• WHAT YOU SHOULD DO: Rewrite all of the lines below with every occurrence of "chef's" changed to "cook's", keeping everything else the same.

• RECORD SET:
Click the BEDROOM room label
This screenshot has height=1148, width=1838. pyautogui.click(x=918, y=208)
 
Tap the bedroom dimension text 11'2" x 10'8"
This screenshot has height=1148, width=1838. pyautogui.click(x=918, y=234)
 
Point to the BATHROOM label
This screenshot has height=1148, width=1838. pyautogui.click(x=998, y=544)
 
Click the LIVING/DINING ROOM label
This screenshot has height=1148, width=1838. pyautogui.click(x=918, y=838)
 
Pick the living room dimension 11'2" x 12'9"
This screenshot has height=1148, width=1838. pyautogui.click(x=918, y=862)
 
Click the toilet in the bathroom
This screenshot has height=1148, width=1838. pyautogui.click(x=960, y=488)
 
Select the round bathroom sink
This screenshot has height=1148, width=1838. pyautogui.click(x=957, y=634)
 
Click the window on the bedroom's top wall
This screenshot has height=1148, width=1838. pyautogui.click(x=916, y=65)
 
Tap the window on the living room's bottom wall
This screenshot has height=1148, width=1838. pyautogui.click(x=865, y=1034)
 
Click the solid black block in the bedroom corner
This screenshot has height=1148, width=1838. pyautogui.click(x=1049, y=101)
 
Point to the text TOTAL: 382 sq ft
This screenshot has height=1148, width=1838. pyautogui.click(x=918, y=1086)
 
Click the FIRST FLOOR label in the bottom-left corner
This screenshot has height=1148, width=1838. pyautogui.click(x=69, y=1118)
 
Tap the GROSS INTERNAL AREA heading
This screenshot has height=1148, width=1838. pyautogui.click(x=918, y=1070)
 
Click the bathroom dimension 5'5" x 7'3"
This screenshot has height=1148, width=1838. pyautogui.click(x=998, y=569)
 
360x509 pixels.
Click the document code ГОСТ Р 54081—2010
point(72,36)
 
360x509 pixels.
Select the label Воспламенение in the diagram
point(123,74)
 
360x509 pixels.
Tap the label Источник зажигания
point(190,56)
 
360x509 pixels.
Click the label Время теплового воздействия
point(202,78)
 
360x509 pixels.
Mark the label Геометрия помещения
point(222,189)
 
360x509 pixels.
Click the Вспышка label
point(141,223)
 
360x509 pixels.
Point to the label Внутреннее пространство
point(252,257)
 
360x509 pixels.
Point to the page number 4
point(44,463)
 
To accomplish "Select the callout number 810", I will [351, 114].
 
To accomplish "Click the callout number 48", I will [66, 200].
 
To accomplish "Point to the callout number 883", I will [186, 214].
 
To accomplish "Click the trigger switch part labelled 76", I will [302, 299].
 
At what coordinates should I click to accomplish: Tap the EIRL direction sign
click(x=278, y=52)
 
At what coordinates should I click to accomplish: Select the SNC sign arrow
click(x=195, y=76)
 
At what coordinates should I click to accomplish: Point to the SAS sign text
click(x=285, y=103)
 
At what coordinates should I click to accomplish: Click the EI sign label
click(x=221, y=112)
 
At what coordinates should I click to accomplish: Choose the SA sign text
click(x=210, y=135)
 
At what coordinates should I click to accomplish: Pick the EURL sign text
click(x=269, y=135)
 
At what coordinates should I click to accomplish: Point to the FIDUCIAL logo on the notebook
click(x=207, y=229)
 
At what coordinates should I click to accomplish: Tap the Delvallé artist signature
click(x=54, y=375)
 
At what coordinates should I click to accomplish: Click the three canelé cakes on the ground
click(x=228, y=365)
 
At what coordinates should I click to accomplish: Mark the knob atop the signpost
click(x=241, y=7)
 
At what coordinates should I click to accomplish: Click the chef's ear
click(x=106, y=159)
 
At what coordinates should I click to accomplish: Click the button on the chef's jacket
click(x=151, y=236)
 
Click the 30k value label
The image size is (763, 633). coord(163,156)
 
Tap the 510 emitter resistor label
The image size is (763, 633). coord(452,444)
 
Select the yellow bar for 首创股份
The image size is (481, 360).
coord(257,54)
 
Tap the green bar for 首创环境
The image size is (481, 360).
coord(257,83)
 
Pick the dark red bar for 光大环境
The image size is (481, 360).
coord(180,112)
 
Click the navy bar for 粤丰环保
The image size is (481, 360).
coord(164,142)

• SOLVED PROBLEM:
Click the BEDROOM room label
This screenshot has height=1148, width=1838. pyautogui.click(x=918, y=208)
 
Tap the bedroom dimension text 11'2" x 10'8"
This screenshot has height=1148, width=1838. pyautogui.click(x=918, y=234)
 
Point to the BATHROOM label
This screenshot has height=1148, width=1838. pyautogui.click(x=998, y=544)
 
Click the LIVING/DINING ROOM label
This screenshot has height=1148, width=1838. pyautogui.click(x=918, y=838)
 
Pick the living room dimension 11'2" x 12'9"
This screenshot has height=1148, width=1838. pyautogui.click(x=918, y=862)
 
Click the toilet in the bathroom
This screenshot has height=1148, width=1838. pyautogui.click(x=960, y=488)
 
Select the round bathroom sink
This screenshot has height=1148, width=1838. pyautogui.click(x=957, y=634)
 
Click the window on the bedroom's top wall
This screenshot has height=1148, width=1838. pyautogui.click(x=916, y=65)
 
Tap the window on the living room's bottom wall
This screenshot has height=1148, width=1838. pyautogui.click(x=865, y=1034)
 
Click the solid black block in the bedroom corner
This screenshot has height=1148, width=1838. pyautogui.click(x=1049, y=101)
 
Point to the text TOTAL: 382 sq ft
This screenshot has height=1148, width=1838. pyautogui.click(x=918, y=1086)
 
Click the FIRST FLOOR label in the bottom-left corner
This screenshot has height=1148, width=1838. pyautogui.click(x=69, y=1118)
 
Tap the GROSS INTERNAL AREA heading
This screenshot has height=1148, width=1838. pyautogui.click(x=918, y=1070)
 
Click the bathroom dimension 5'5" x 7'3"
This screenshot has height=1148, width=1838. pyautogui.click(x=998, y=569)
 
360x509 pixels.
Click the document code ГОСТ Р 54081—2010
point(72,36)
 
360x509 pixels.
Select the label Воспламенение in the diagram
point(123,74)
 
360x509 pixels.
Tap the label Источник зажигания
point(190,56)
 
360x509 pixels.
Click the label Время теплового воздействия
point(202,78)
 
360x509 pixels.
Mark the label Геометрия помещения
point(222,189)
 
360x509 pixels.
Click the Вспышка label
point(141,223)
 
360x509 pixels.
Point to the label Внутреннее пространство
point(252,257)
 
360x509 pixels.
Point to the page number 4
point(44,463)
 
To accomplish "Select the callout number 810", I will [351, 114].
 
To accomplish "Click the callout number 48", I will [66, 200].
 
To accomplish "Point to the callout number 883", I will [186, 214].
 
To accomplish "Click the trigger switch part labelled 76", I will [302, 299].
 
At what coordinates should I click to accomplish: Tap the EIRL direction sign
click(x=278, y=52)
 
At what coordinates should I click to accomplish: Select the SNC sign arrow
click(x=195, y=76)
 
At what coordinates should I click to accomplish: Point to the SAS sign text
click(x=285, y=103)
 
At what coordinates should I click to accomplish: Click the EI sign label
click(x=221, y=112)
 
At what coordinates should I click to accomplish: Choose the SA sign text
click(x=210, y=135)
 
At what coordinates should I click to accomplish: Pick the EURL sign text
click(x=269, y=135)
 
At what coordinates should I click to accomplish: Point to the FIDUCIAL logo on the notebook
click(x=207, y=229)
 
At what coordinates should I click to accomplish: Tap the Delvallé artist signature
click(x=54, y=375)
 
At what coordinates should I click to accomplish: Click the three canelé cakes on the ground
click(x=228, y=365)
 
At what coordinates should I click to accomplish: Mark the knob atop the signpost
click(x=241, y=7)
 
At what coordinates should I click to accomplish: Click the cook's ear
click(x=106, y=159)
 
At what coordinates should I click to accomplish: Click the button on the cook's jacket
click(x=151, y=236)
 
Click the 30k value label
The image size is (763, 633). coord(163,156)
 
Tap the 510 emitter resistor label
The image size is (763, 633). coord(452,444)
 
Select the yellow bar for 首创股份
The image size is (481, 360).
coord(257,54)
 
Tap the green bar for 首创环境
The image size is (481, 360).
coord(257,83)
 
Pick the dark red bar for 光大环境
The image size is (481, 360).
coord(180,112)
 
Click the navy bar for 粤丰环保
The image size is (481, 360).
coord(164,142)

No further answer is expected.